- Action item: Repeat exactly the stretch of lines that starts with the one containing "Where should I" and ends with the last line of the material. Leave out pictures.

####

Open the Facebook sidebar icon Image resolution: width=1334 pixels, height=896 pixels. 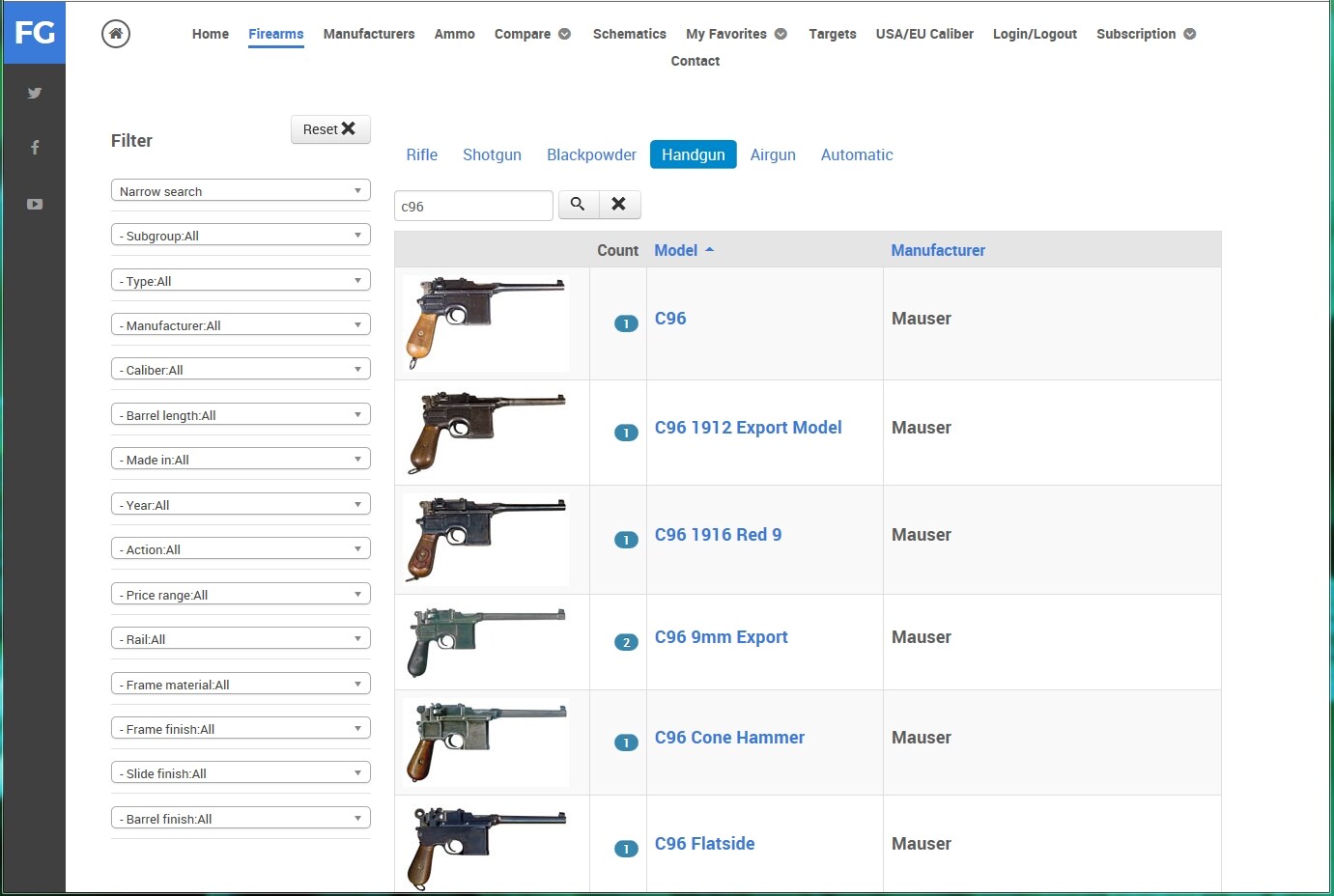pyautogui.click(x=35, y=147)
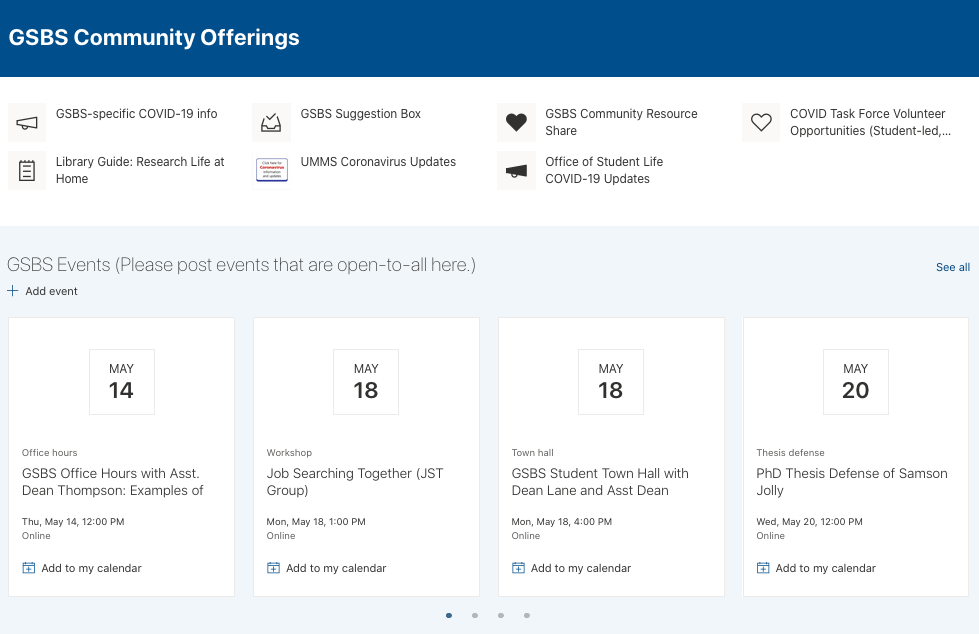Go to the second carousel page dot
979x634 pixels.
(x=475, y=616)
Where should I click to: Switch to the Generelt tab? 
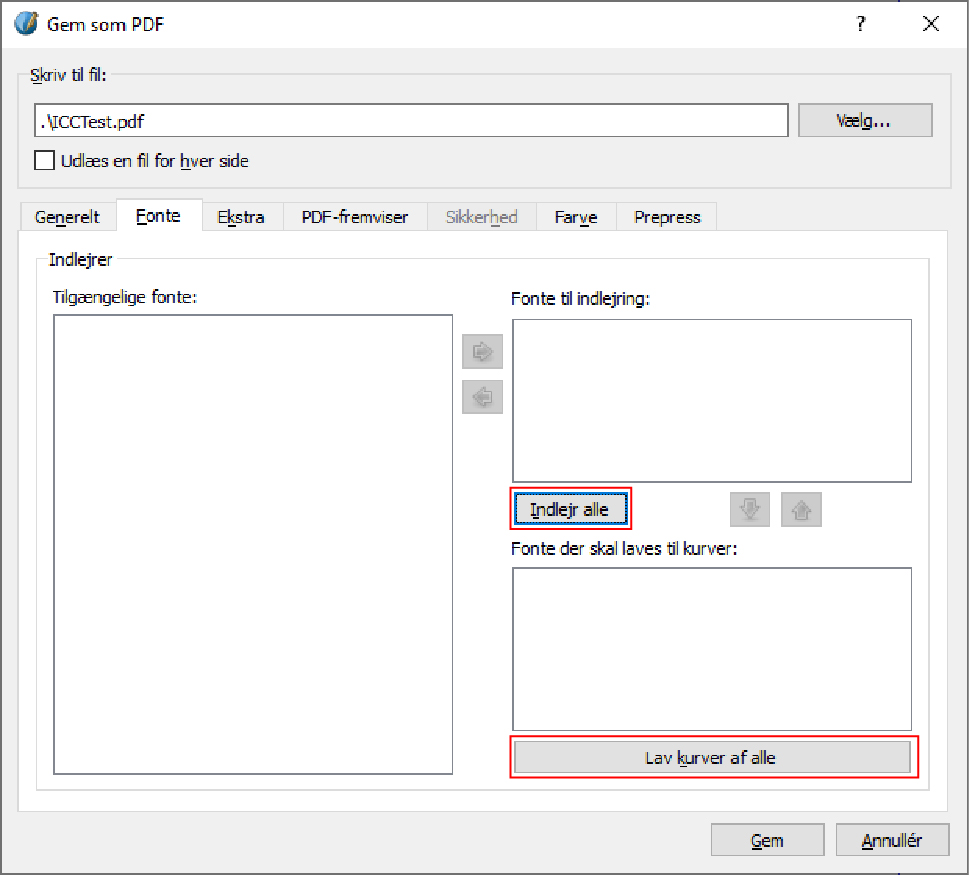(67, 217)
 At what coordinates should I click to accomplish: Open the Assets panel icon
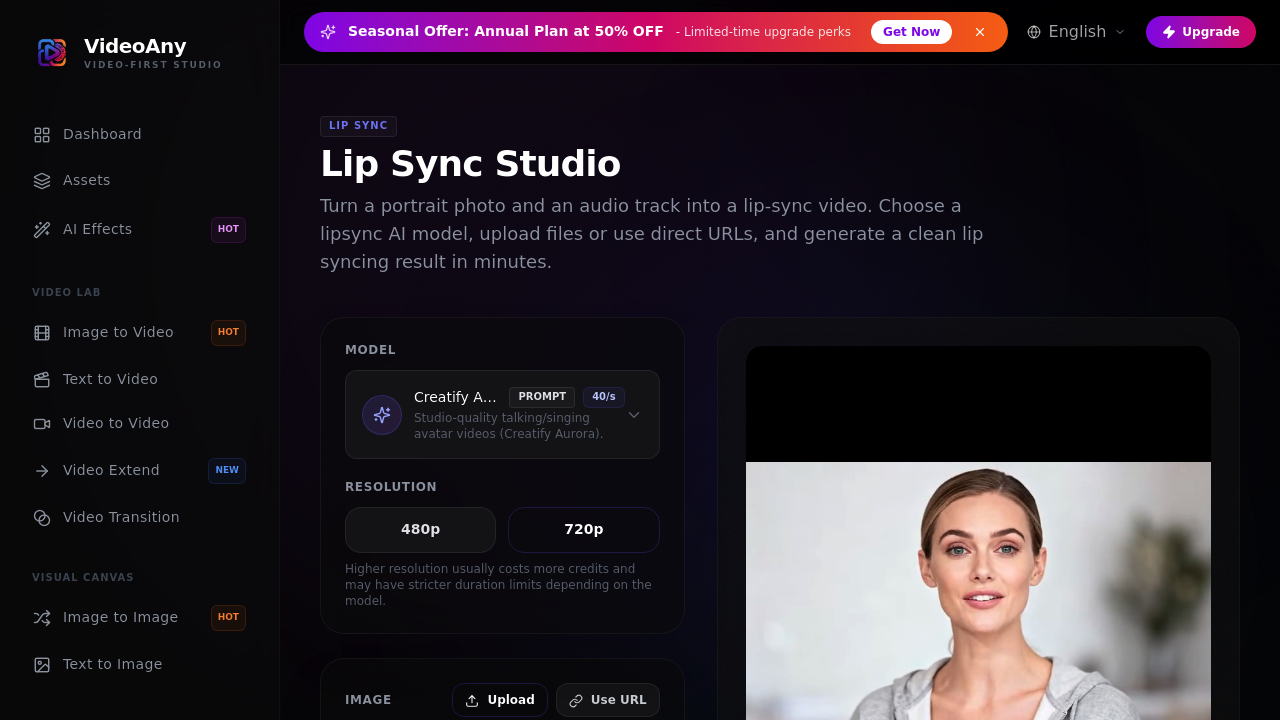click(41, 180)
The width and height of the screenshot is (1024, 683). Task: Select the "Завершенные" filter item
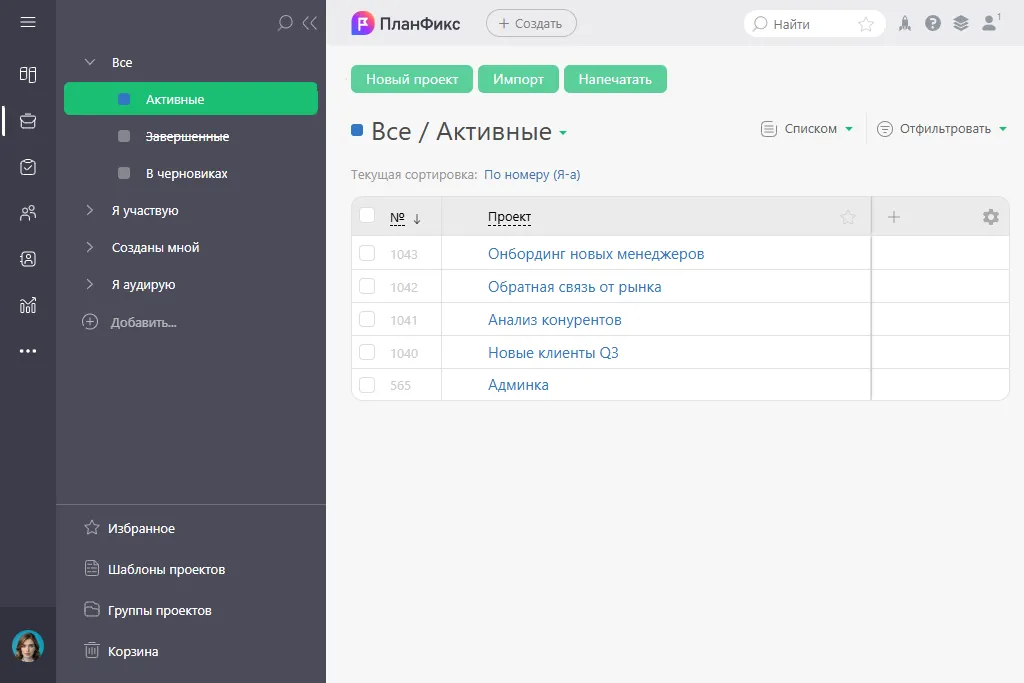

####

- Result for this exercise:
Where should I click to: Switch to the Generelt tab? 
(67, 217)
 At what coordinates should I click to accomplish: Open the Assets panel icon
click(41, 180)
The width and height of the screenshot is (1024, 683). Task: Select the "Завершенные" filter item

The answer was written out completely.